◆ **WORK ITEM**:
Only one stretch of the records below is wanted: the lines from the one holding "The width and height of the screenshot is (1268, 674)." through the one holding "Open the link card preview image". Return it exactly, both ends included.

Stored items
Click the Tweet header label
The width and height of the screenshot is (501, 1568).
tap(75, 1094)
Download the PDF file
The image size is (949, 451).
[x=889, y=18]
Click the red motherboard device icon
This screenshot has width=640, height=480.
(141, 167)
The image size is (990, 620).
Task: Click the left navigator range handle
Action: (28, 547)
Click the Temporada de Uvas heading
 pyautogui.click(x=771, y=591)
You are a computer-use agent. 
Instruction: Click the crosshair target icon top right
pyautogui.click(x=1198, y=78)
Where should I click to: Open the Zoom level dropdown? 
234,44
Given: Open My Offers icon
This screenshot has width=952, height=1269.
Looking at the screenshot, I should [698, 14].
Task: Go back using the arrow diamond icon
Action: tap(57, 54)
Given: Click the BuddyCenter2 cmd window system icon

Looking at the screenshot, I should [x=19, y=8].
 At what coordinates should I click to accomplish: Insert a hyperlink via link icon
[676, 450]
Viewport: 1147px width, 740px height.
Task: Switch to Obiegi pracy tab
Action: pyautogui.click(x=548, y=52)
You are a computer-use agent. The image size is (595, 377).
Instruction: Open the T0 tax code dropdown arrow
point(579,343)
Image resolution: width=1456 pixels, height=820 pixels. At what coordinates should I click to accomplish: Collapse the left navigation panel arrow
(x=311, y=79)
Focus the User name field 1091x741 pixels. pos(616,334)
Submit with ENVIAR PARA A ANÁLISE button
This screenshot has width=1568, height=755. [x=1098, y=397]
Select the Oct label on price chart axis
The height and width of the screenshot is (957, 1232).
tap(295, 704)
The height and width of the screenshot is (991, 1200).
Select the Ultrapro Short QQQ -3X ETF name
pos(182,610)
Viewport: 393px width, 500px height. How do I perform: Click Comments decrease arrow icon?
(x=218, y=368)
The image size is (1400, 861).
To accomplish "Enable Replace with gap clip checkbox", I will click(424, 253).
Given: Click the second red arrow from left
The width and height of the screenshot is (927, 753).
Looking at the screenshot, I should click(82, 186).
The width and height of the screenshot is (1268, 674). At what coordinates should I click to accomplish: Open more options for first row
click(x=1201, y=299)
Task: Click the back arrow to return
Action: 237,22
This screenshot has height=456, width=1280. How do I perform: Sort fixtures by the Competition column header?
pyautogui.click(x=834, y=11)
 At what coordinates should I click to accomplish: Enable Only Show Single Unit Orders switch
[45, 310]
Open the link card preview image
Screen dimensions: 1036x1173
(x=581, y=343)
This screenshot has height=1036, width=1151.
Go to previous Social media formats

◆ **ANSWER TO THIS PROBLEM**:
The width and height of the screenshot is (1268, 674). At what coordinates should I click to accomplish: Open more options for first row
click(x=1201, y=299)
Task: Click the back arrow to return
Action: 237,22
This screenshot has height=456, width=1280. How do I perform: Sort fixtures by the Competition column header?
pyautogui.click(x=834, y=11)
 At what coordinates should I click to accomplish: Enable Only Show Single Unit Orders switch
[45, 310]
Open the link card preview image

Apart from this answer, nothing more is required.